## Start

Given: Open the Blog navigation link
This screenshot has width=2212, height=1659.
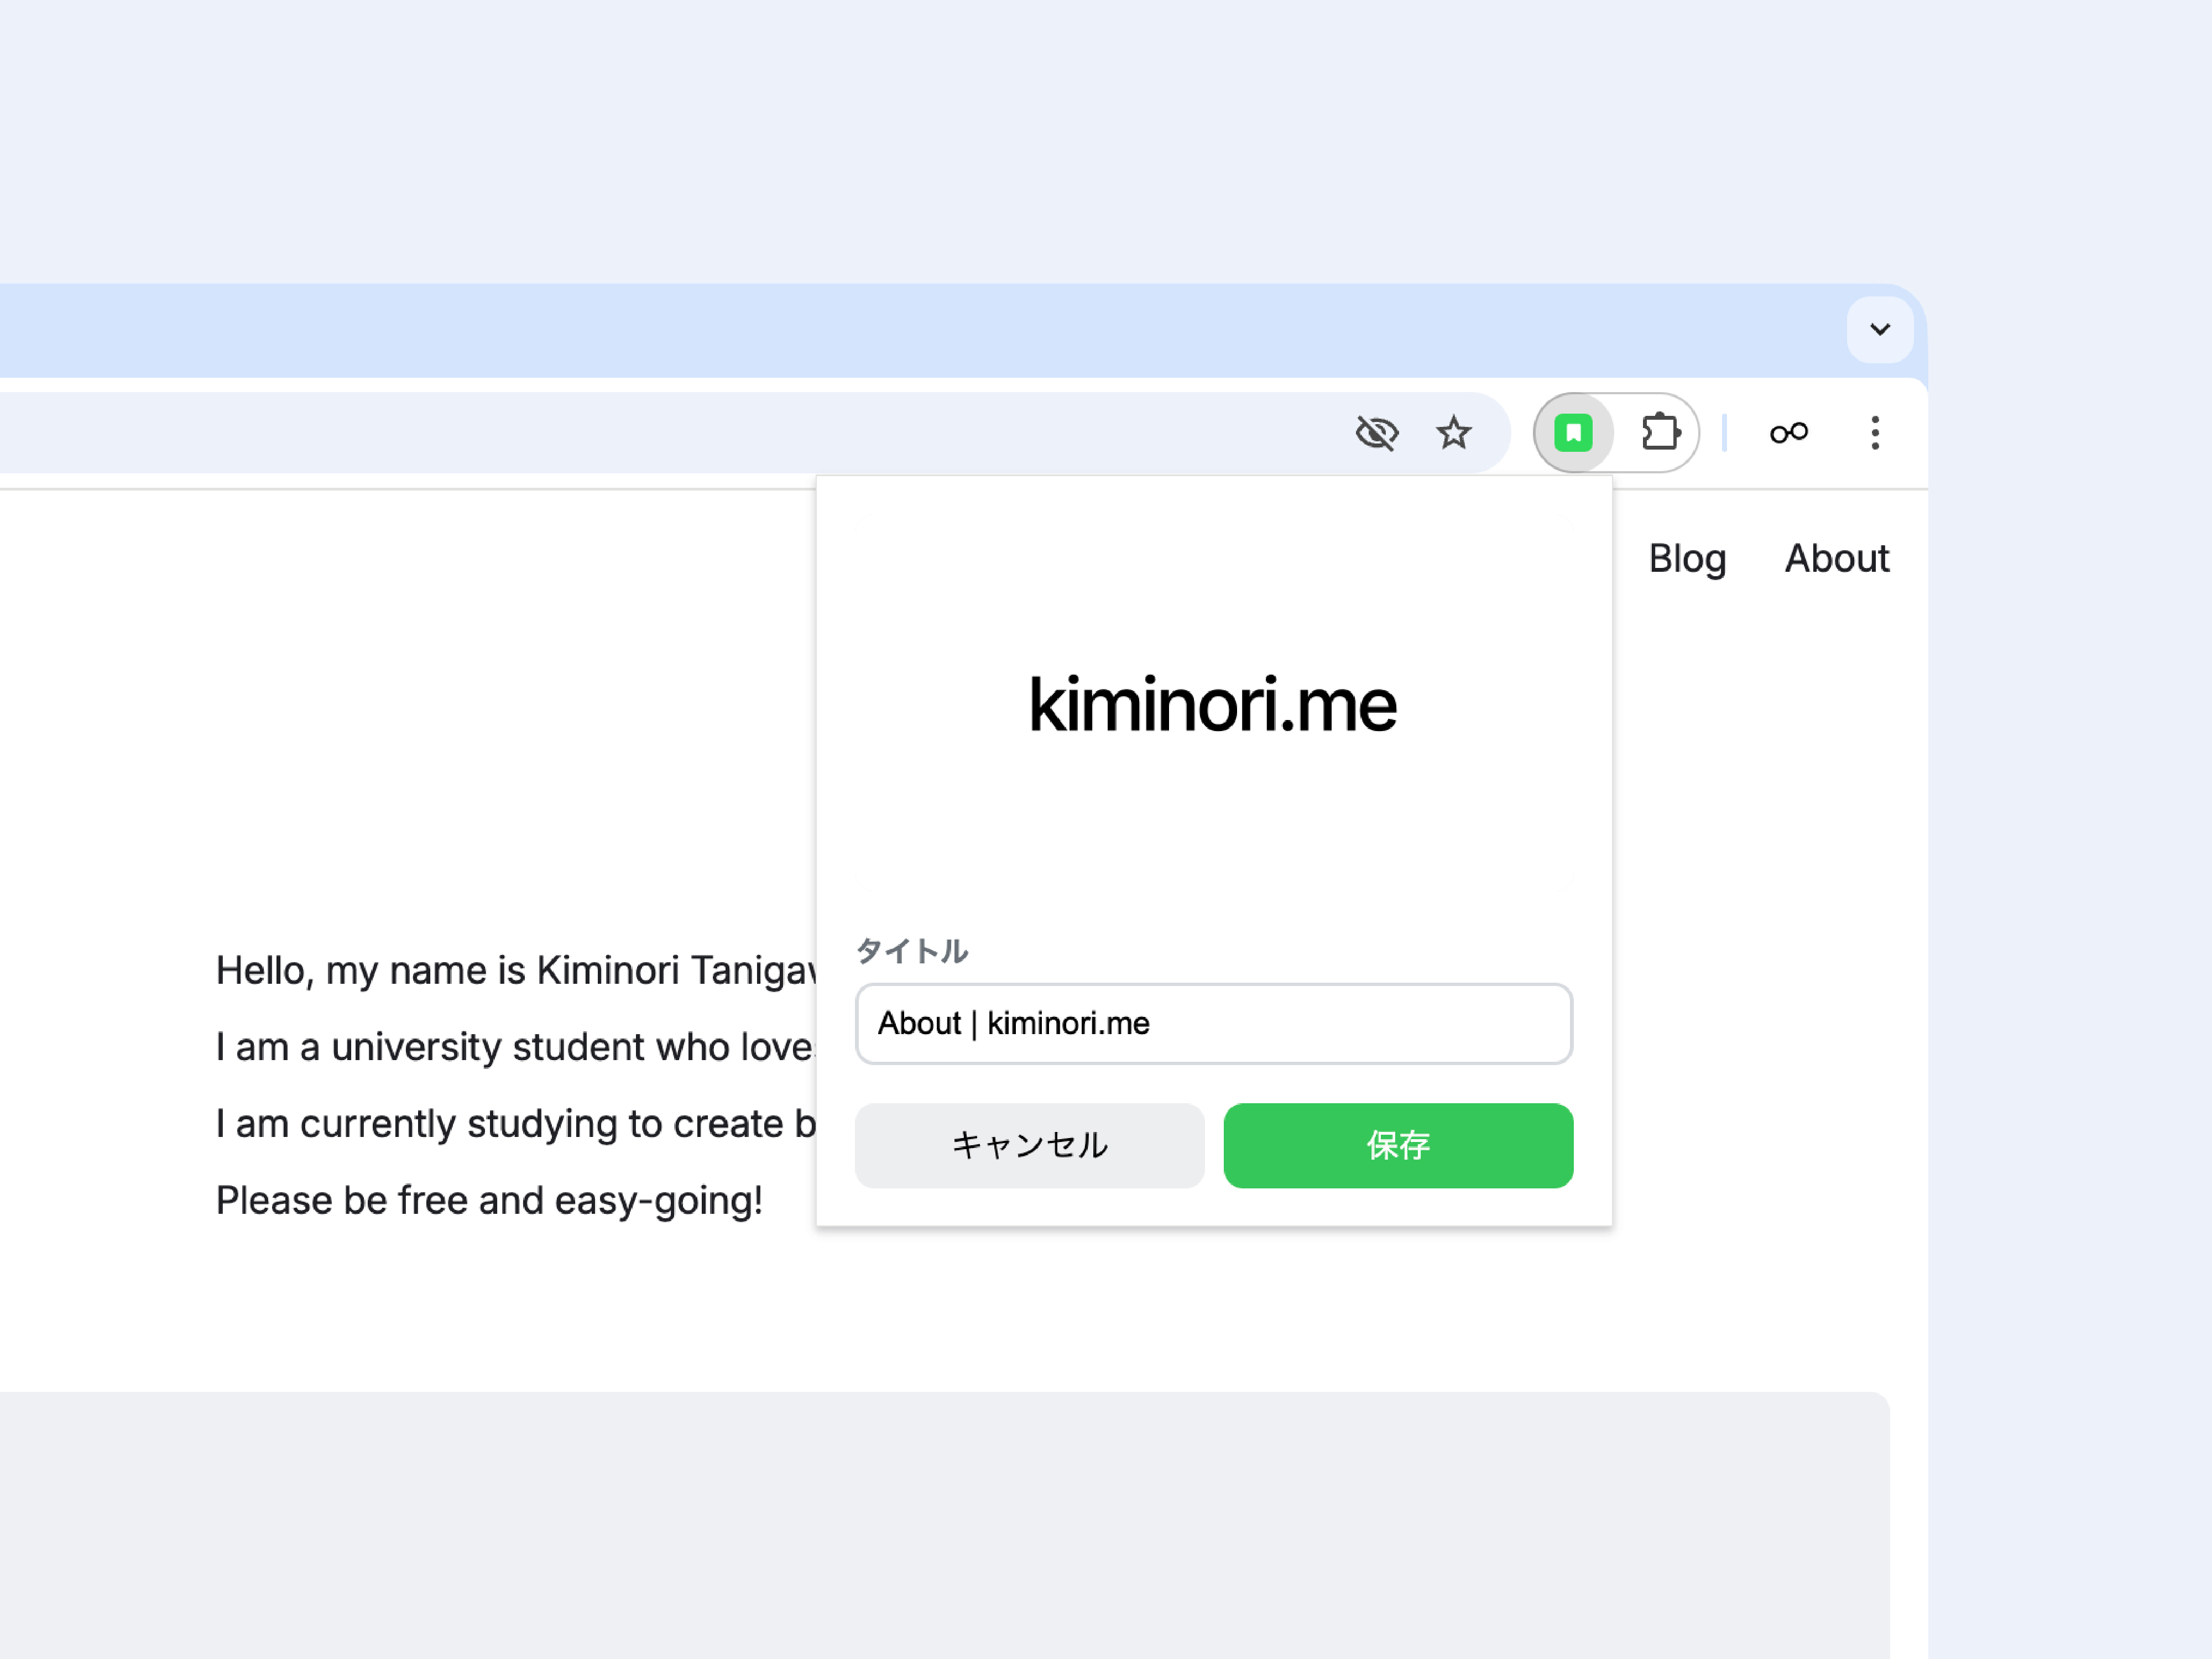Looking at the screenshot, I should (1687, 558).
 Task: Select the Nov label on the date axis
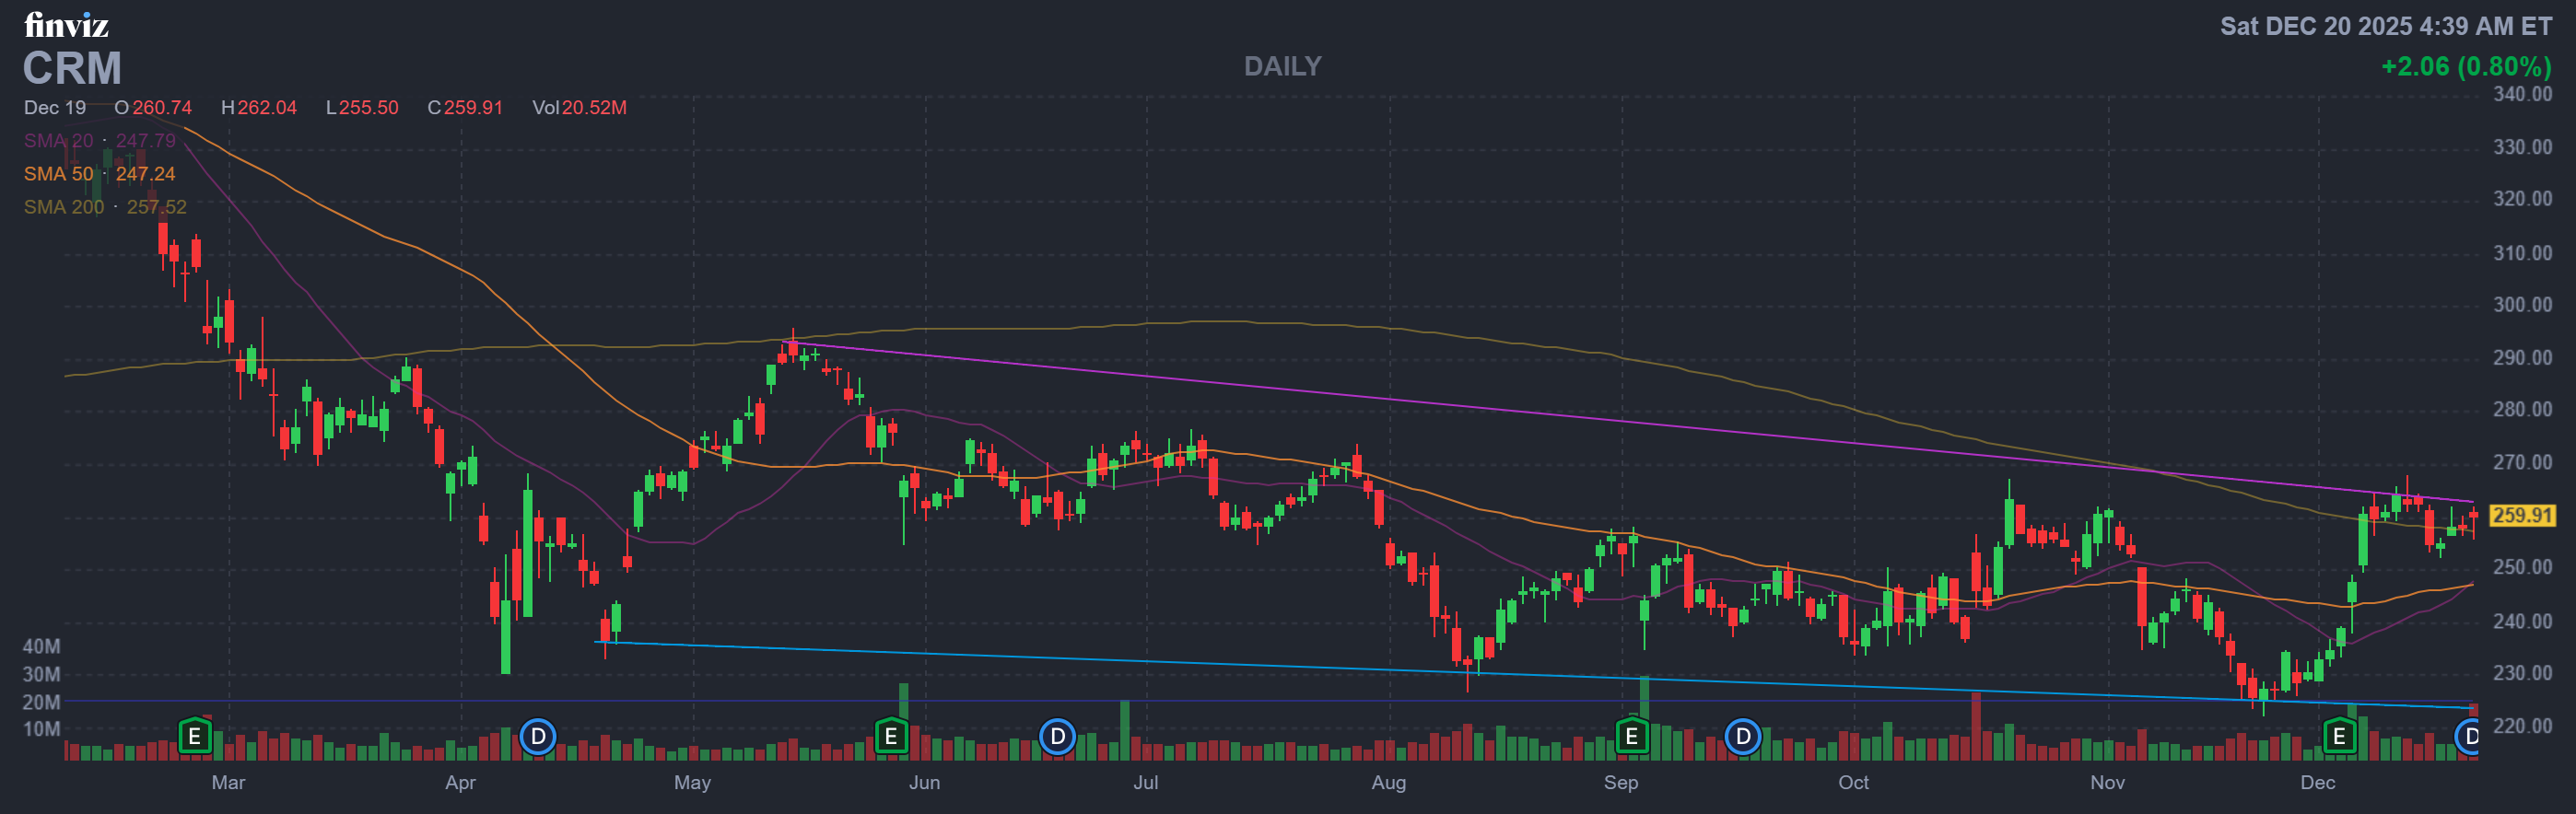2107,782
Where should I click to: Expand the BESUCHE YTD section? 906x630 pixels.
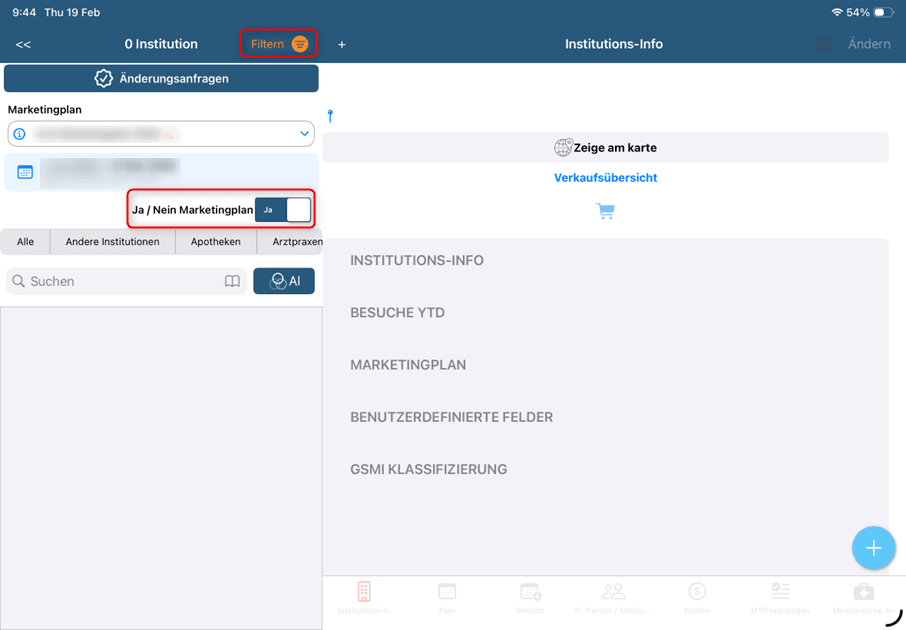(x=397, y=313)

## End

What is expected: Copy the lines above word for word, leaving out the pictures.

Answer to the exercise:
Given: Open the Blog navigation link
This screenshot has width=2212, height=1659.
Looking at the screenshot, I should (1687, 558).
 Task: Select the Nov label on the date axis
2107,782
Where should I click to: Expand the BESUCHE YTD section? 906x630 pixels.
(x=397, y=313)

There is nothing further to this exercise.